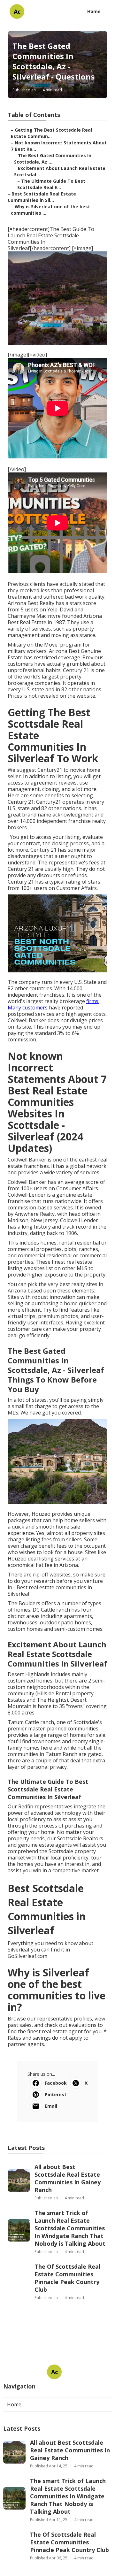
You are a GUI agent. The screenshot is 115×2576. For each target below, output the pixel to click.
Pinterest (55, 2094)
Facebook (56, 2083)
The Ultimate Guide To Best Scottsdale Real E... (51, 184)
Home (94, 11)
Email (51, 2106)
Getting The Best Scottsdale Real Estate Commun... (51, 133)
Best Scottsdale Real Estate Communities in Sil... (42, 197)
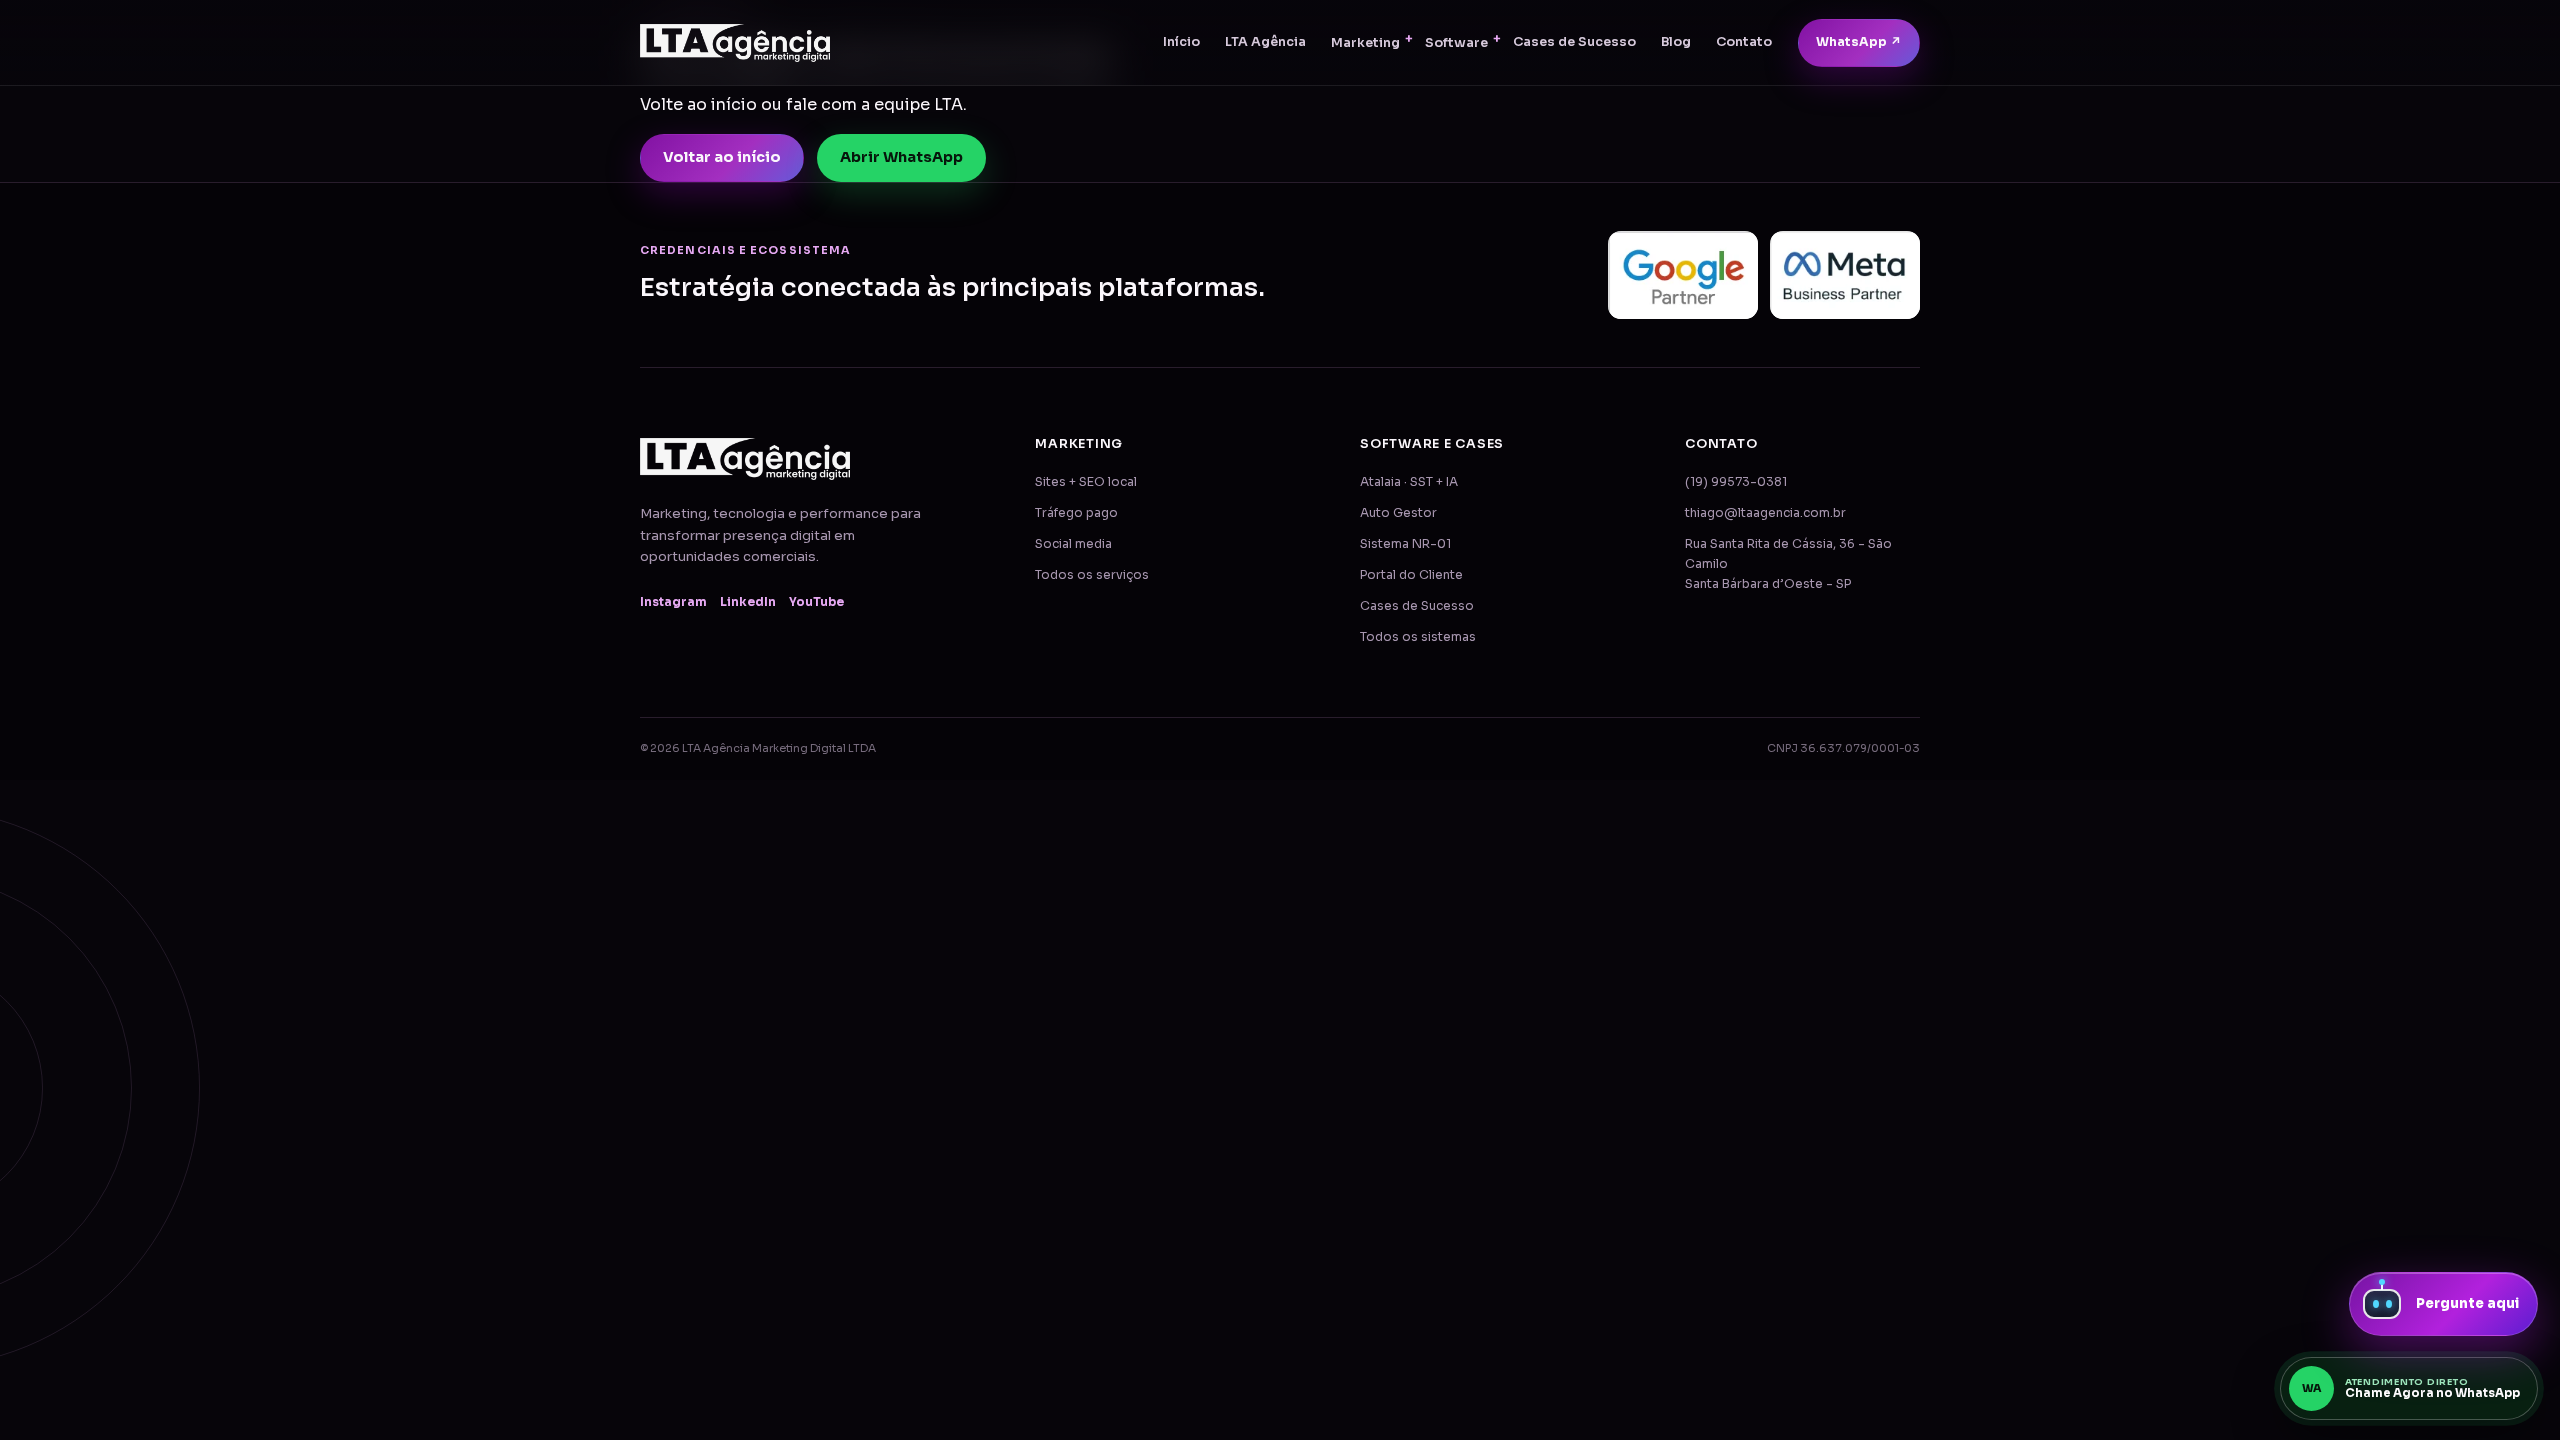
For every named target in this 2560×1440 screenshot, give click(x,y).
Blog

──────────

> **WHAT YOU SHOULD DO**
Set the records down again exactly, and omit any picture in them.

> **EXPECTED ANSWER**
You are a GUI agent. The screenshot is 115×2576. For each target below, output the pixel to click.
Pinterest (55, 2094)
Facebook (56, 2083)
The Ultimate Guide To Best Scottsdale Real E... (51, 184)
Home (94, 11)
Email (51, 2106)
Getting The Best Scottsdale Real Estate Commun... (51, 133)
Best Scottsdale Real Estate Communities in Sil... (42, 197)
For every named target in this 2560×1440 screenshot, give click(x,y).
Blog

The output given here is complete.